Conjunctivitis is neither contagious nor life-threatening infection, and in normal conditions, it is not a serious health problem. "But because of all the dust and the lack of hygiene, I am treating increasingly serious cases every day: babies whose eyes are stuck together and oozing with pus," says Dr. Gertler. "This shows that the people urgently need clean water, soap, mats, blankets, and better shelters."
No security, no harvest
Many organizations specialized in providing water, food, or shelter are struggling with the complex logistics created by the inaccessible area and the lack of security. At the end of January, precisely 11 weeks and 2 days after they fled their home, Abdulai's family finally received its first rations from the UN's World Food Program, which is supposed to be enough for four weeks. Blankets, mats, buckets, and plastic sheeting have also been distributed by MSF to more than 2,200 families in the camp near Goz Beïda.

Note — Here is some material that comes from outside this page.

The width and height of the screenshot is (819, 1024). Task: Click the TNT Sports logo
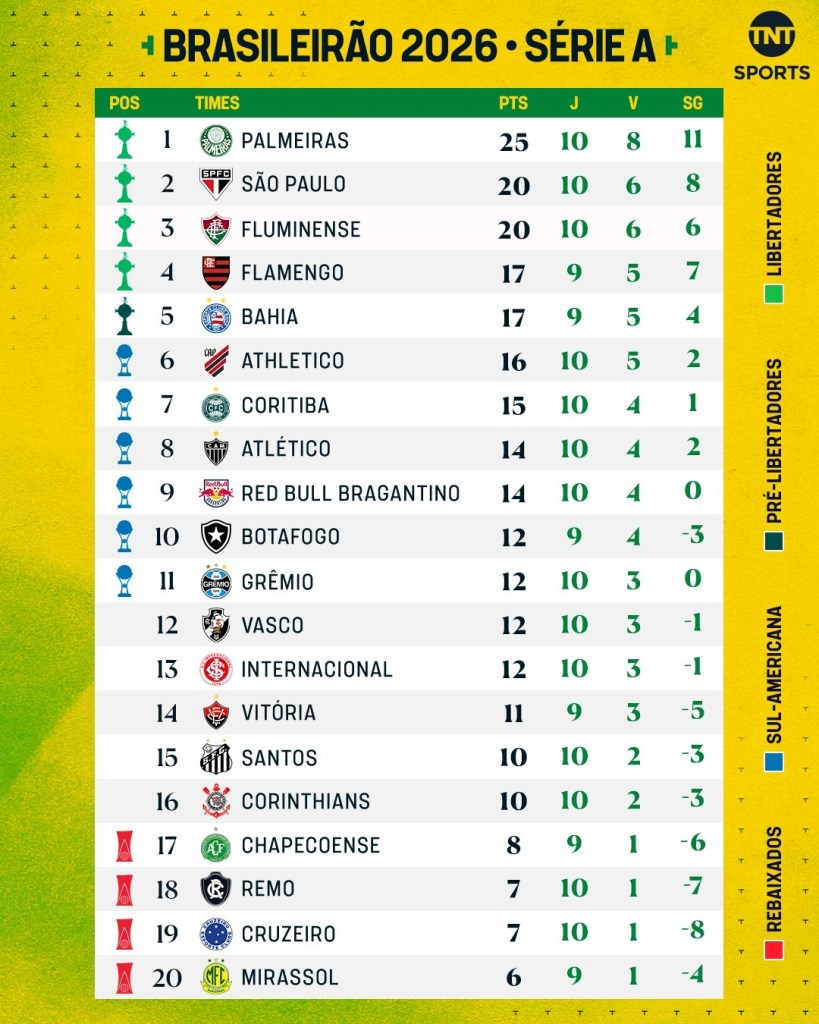(x=771, y=50)
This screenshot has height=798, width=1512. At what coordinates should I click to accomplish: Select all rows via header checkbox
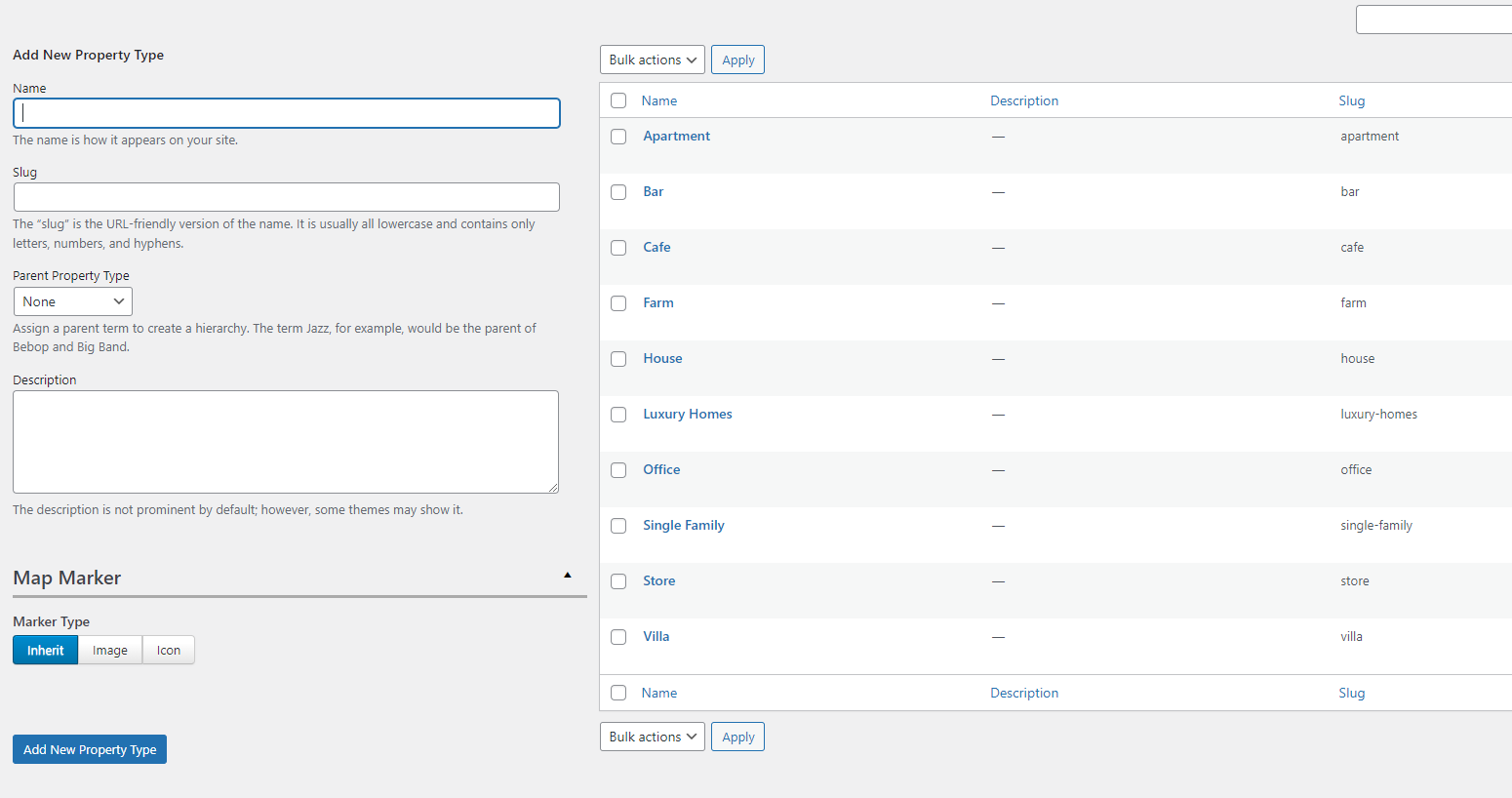[x=618, y=100]
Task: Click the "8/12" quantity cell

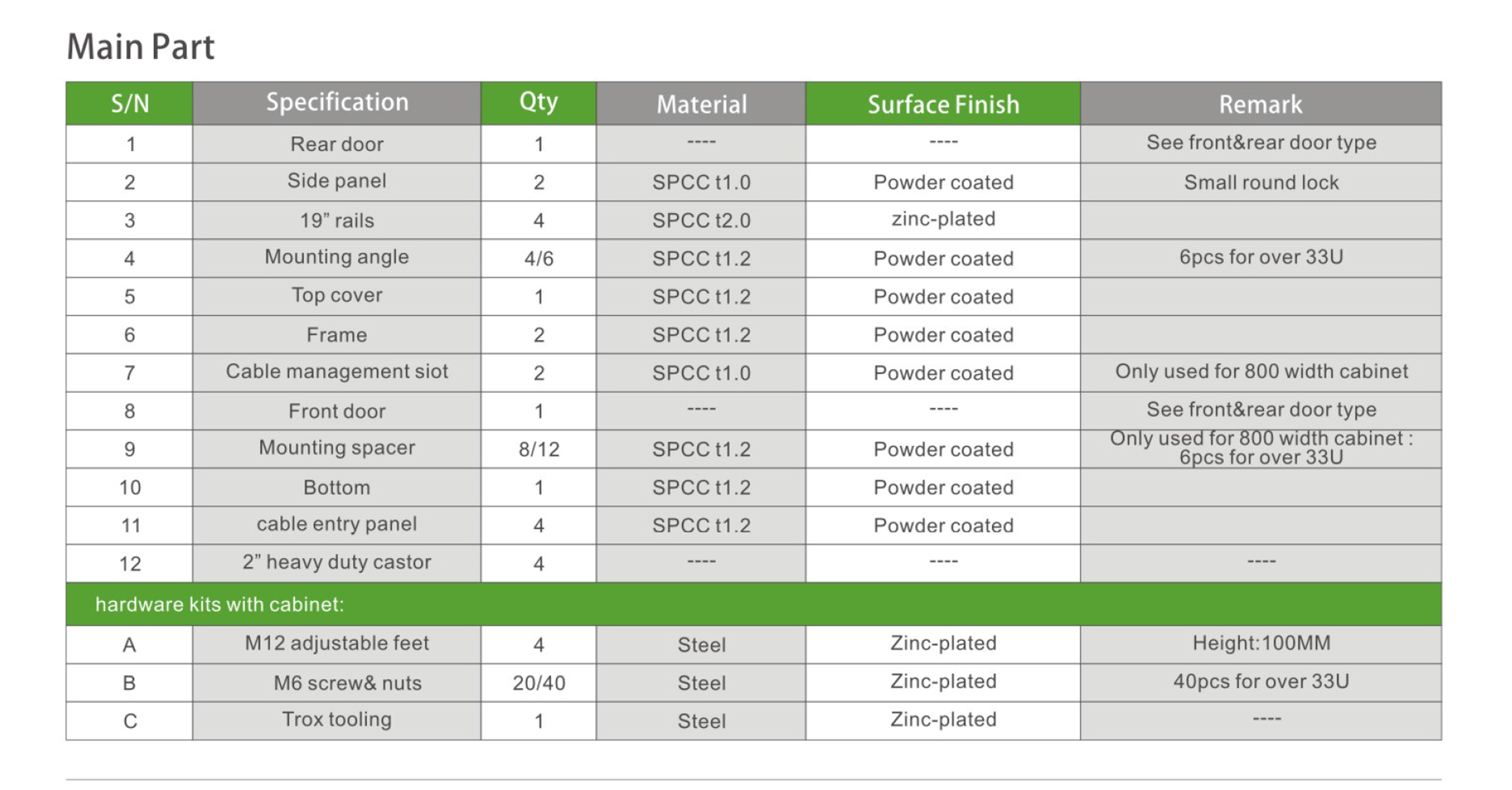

Most of all, however, Abdulai needs a safe village to return to so that he can tend his fields. If he cannot plant anything in March, he won't be able to harvest anything in the fall and will then have to rely on outside help for another year. But when some of the villagers from Faride returned home at the end of December, seven were shot dead. Attacks are even happening just outside the camp: just a few days ago, Abdulai and two of his children were a few kilometers away from the camp collecting straw when they were shot at. "There were seven riders — four on horseback and three on camels."